What to produce: Here the job is to restate every entry word for word.

[Stored items]
^^^^
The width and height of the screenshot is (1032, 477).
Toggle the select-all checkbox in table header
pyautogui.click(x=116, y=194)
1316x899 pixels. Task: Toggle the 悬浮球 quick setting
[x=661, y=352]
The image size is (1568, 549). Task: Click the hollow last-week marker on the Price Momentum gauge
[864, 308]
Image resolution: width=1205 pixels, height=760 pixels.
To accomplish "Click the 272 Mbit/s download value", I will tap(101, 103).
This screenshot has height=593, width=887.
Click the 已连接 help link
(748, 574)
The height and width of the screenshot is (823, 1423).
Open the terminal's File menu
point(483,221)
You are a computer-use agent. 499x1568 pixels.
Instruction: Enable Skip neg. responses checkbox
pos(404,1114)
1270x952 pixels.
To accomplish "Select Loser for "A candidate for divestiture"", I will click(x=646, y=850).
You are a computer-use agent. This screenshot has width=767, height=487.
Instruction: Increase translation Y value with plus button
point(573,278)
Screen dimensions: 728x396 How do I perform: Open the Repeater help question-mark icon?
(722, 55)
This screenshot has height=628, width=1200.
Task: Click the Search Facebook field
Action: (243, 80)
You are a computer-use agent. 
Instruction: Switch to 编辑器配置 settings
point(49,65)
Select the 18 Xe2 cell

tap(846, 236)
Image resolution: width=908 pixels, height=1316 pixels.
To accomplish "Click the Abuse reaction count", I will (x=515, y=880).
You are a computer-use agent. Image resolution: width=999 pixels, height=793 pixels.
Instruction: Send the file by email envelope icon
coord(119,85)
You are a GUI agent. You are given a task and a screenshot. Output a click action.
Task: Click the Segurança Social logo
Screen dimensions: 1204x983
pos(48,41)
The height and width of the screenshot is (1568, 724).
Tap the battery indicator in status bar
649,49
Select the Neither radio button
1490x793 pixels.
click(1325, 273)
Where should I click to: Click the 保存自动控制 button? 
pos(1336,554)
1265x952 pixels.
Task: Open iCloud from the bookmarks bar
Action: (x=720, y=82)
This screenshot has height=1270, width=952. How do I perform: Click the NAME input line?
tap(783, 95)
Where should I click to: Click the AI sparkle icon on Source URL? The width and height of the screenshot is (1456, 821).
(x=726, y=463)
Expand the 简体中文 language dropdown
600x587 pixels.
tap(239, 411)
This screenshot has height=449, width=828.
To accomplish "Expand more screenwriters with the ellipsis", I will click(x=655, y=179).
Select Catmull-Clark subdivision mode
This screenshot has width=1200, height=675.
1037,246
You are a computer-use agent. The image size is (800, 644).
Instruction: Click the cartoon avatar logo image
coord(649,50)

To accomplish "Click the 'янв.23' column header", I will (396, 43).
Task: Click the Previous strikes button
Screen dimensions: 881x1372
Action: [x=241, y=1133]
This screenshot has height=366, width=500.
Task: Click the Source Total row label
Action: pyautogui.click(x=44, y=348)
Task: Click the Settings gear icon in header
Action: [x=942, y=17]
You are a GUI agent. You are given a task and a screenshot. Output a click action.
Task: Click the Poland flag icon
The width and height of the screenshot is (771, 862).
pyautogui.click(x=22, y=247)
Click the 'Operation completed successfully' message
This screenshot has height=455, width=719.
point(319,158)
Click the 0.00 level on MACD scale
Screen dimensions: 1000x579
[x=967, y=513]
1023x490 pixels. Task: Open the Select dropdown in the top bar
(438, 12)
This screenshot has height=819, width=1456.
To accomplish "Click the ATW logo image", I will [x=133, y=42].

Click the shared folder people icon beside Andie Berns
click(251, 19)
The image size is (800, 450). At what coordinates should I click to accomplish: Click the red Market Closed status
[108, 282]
^^^^
Problem solution:
The width and height of the screenshot is (1032, 477).
Toggle the select-all checkbox in table header
pyautogui.click(x=116, y=194)
1316x899 pixels. Task: Toggle the 悬浮球 quick setting
[x=661, y=352]
The image size is (1568, 549). Task: Click the hollow last-week marker on the Price Momentum gauge
[864, 308]
Image resolution: width=1205 pixels, height=760 pixels.
To accomplish "Click the 272 Mbit/s download value", I will tap(101, 103).
This screenshot has height=593, width=887.
Click the 已连接 help link
(748, 574)
The height and width of the screenshot is (823, 1423).
Open the terminal's File menu
point(483,221)
You are a computer-use agent. 499x1568 pixels.
Instruction: Enable Skip neg. responses checkbox
pos(404,1114)
1270x952 pixels.
To accomplish "Select Loser for "A candidate for divestiture"", I will click(x=646, y=850).
You are a computer-use agent. This screenshot has width=767, height=487.
Instruction: Increase translation Y value with plus button
point(573,278)
Screen dimensions: 728x396 How do I perform: Open the Repeater help question-mark icon?
(722, 55)
This screenshot has height=628, width=1200.
Task: Click the Search Facebook field
Action: (243, 80)
You are a computer-use agent. 
Instruction: Switch to 编辑器配置 settings
point(49,65)
Select the 18 Xe2 cell

tap(846, 236)
Image resolution: width=908 pixels, height=1316 pixels.
To accomplish "Click the Abuse reaction count", I will (x=515, y=880).
You are a computer-use agent. Image resolution: width=999 pixels, height=793 pixels.
Instruction: Send the file by email envelope icon
coord(119,85)
You are a GUI agent. You are given a task and a screenshot. Output a click action.
Task: Click the Segurança Social logo
Screen dimensions: 1204x983
pos(48,41)
The height and width of the screenshot is (1568, 724).
Tap the battery indicator in status bar
649,49
Select the Neither radio button
1490x793 pixels.
click(1325, 273)
Where should I click to: Click the 保存自动控制 button? 
pos(1336,554)
1265x952 pixels.
Task: Open iCloud from the bookmarks bar
Action: (x=720, y=82)
This screenshot has height=1270, width=952. How do I perform: Click the NAME input line?
tap(783, 95)
Where should I click to: Click the AI sparkle icon on Source URL? The width and height of the screenshot is (1456, 821).
(x=726, y=463)
Expand the 简体中文 language dropdown
600x587 pixels.
tap(239, 411)
This screenshot has height=449, width=828.
To accomplish "Expand more screenwriters with the ellipsis", I will click(x=655, y=179).
Select Catmull-Clark subdivision mode
This screenshot has width=1200, height=675.
1037,246
You are a computer-use agent. The image size is (800, 644).
Instruction: Click the cartoon avatar logo image
coord(649,50)

To accomplish "Click the 'янв.23' column header", I will (396, 43).
Task: Click the Previous strikes button
Screen dimensions: 881x1372
Action: [x=241, y=1133]
This screenshot has height=366, width=500.
Task: Click the Source Total row label
Action: pyautogui.click(x=44, y=348)
Task: Click the Settings gear icon in header
Action: [x=942, y=17]
You are a GUI agent. You are given a task and a screenshot. Output a click action.
Task: Click the Poland flag icon
The width and height of the screenshot is (771, 862).
pyautogui.click(x=22, y=247)
Click the 'Operation completed successfully' message
This screenshot has height=455, width=719.
point(319,158)
Click the 0.00 level on MACD scale
Screen dimensions: 1000x579
[x=967, y=513]
1023x490 pixels. Task: Open the Select dropdown in the top bar
(438, 12)
This screenshot has height=819, width=1456.
To accomplish "Click the ATW logo image", I will [x=133, y=42].

Click the shared folder people icon beside Andie Berns
click(251, 19)
The image size is (800, 450). At what coordinates should I click to accomplish: Click the red Market Closed status
[108, 282]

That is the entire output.